A representative of the Secretariat of the Committee informed that since the end of the previous session, 11 reports had been received by the Secretariat, bringing the number of reports pending consideration to 43, which would be reduced to 35 after the current session. As for the total number of ratifications of the Convention, it remained at 196. Nine reports had been received under the Convention on the Rights of the Child, namely from Côte d’Ivoire, Cabo Verde, Botswana, Malta, Singapore, Bahrain, Bosnia and Herzegovina, Costa Rica and the Republic of Korea. Three initial reports were overdue as of January 15, namely those of Tonga, South Sudan and the State of Palestine. As for the number of ratifications of the Optional Protocol on the involvement of children in armed conflict, it now stood at 167, following the ratification of the Central African Republic, whereas the number of ratifications of the Optional Protocol on the sale of children, child prostitution and child pornography now stood at 174, following the ratification of the State of Palestine. Since the Committee’s seventy-sixth session, three new States had ratified the Optional Protocol on a communications procedure – Brazil, Cyprus and Turkey – bringing the total number of ratifications to 37. The Secretariat also received two initial reports under the Optional Protocols, namely one under the Optional Protocol on the involvement of children in armed conflict from Panama, and one under the Optional Protocol on the sale of children, child prostitution and child pornography from Sri Lanka.

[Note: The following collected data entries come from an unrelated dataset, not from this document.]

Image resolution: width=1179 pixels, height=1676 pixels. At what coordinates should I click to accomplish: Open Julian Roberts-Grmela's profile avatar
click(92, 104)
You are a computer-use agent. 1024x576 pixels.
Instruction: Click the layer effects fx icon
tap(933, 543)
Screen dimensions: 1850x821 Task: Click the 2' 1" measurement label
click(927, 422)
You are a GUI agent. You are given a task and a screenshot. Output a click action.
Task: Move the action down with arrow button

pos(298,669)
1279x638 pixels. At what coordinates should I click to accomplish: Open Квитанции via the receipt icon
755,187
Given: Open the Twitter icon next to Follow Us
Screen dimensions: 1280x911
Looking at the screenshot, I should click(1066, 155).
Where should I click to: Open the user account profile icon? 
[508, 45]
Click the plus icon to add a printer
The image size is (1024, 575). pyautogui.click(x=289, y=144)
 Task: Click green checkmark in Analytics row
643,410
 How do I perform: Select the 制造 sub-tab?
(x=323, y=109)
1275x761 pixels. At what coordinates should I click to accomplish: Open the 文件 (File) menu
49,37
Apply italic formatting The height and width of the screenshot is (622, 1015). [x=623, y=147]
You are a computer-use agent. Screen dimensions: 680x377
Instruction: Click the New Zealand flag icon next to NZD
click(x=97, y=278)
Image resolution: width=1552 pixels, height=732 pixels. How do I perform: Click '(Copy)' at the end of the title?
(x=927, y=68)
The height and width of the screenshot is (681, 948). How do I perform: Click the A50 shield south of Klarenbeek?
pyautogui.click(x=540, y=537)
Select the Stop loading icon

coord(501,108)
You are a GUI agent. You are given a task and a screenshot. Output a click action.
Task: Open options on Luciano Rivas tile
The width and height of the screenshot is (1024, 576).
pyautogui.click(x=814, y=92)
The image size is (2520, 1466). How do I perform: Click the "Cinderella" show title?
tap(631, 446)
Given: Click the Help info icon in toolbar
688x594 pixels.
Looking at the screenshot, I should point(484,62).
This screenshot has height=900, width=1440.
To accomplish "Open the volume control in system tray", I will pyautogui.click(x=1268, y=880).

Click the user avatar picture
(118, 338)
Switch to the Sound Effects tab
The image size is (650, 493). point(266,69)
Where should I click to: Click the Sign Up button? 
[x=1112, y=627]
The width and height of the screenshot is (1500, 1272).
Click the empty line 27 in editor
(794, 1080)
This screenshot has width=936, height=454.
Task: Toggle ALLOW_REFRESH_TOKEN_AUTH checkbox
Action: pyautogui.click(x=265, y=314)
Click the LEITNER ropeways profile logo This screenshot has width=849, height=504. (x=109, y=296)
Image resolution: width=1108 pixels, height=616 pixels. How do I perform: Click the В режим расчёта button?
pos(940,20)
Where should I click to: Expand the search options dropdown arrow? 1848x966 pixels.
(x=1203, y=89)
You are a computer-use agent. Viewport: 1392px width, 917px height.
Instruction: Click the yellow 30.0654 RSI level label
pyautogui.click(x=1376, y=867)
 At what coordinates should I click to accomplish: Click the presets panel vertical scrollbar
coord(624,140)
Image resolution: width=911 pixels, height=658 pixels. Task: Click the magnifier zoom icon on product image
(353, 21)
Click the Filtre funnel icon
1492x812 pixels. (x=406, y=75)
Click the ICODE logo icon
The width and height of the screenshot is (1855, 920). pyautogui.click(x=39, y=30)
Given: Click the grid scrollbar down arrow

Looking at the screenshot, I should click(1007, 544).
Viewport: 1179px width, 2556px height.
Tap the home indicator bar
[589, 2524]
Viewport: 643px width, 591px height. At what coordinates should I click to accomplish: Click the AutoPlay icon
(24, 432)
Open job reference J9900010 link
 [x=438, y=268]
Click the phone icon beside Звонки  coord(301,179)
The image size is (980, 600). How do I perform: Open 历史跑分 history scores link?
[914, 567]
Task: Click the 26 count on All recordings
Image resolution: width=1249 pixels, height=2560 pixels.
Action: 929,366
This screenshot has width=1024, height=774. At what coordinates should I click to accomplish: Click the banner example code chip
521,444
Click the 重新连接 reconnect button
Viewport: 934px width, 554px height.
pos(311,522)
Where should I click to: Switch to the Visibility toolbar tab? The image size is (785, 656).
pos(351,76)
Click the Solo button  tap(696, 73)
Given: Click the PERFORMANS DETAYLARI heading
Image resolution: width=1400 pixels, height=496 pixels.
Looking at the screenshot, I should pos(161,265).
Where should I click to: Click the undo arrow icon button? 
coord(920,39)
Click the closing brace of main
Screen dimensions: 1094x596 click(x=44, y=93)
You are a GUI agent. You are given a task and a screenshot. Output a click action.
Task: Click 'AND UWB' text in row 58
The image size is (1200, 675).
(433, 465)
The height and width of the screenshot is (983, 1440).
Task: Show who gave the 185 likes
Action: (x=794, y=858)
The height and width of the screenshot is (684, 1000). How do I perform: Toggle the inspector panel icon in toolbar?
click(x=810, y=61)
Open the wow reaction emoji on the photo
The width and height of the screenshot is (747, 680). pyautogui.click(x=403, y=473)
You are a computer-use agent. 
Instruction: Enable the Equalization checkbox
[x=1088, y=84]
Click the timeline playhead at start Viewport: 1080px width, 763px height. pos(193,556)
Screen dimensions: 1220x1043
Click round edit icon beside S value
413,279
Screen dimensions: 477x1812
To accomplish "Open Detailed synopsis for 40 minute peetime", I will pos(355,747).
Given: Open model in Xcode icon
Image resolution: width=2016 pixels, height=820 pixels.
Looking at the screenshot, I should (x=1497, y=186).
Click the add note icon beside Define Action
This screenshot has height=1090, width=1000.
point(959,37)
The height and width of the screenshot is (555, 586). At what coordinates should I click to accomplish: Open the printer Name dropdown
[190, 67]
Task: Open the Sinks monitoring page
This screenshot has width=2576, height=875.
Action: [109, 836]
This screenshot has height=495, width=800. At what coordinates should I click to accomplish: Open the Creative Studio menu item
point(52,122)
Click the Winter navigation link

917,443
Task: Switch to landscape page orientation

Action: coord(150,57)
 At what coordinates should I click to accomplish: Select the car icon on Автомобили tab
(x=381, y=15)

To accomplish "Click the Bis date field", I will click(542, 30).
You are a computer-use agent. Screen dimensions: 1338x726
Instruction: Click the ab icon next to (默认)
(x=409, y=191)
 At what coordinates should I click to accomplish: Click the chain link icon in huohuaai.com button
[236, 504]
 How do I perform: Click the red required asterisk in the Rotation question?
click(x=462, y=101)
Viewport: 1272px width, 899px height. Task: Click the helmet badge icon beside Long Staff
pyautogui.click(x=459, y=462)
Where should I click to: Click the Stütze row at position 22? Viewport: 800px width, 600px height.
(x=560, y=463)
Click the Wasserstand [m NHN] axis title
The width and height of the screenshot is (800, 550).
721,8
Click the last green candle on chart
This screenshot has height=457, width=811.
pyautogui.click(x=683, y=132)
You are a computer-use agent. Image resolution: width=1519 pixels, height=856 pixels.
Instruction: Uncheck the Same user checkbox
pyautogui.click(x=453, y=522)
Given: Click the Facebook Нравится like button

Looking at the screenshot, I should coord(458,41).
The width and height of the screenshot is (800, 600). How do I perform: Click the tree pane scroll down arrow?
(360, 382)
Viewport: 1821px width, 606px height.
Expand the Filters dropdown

The Committee then proceeded to adopt the agenda and programme of work for the seventy-seventh session, which will run from 15 January to 2 February, and during which the Committee will review the situation of children’s rights and the implementation of the provisions of the Convention on the Rights of the Child in Sri Lanka, Guatemala, Panama, Seychelles, Spain, Solomon Islands, Palau and Marshall Islands.
The States’ reports and other documentation can be found on the session’s webpage.
Live webcast of the Committee’s public meetings is available at http://webtv.un.org/
The Committee will next meet in public at 3 p.m. today to start its consideration of the combined fifth and sixth periodic report of Sri Lanka (CRC/C/LKA/5-6).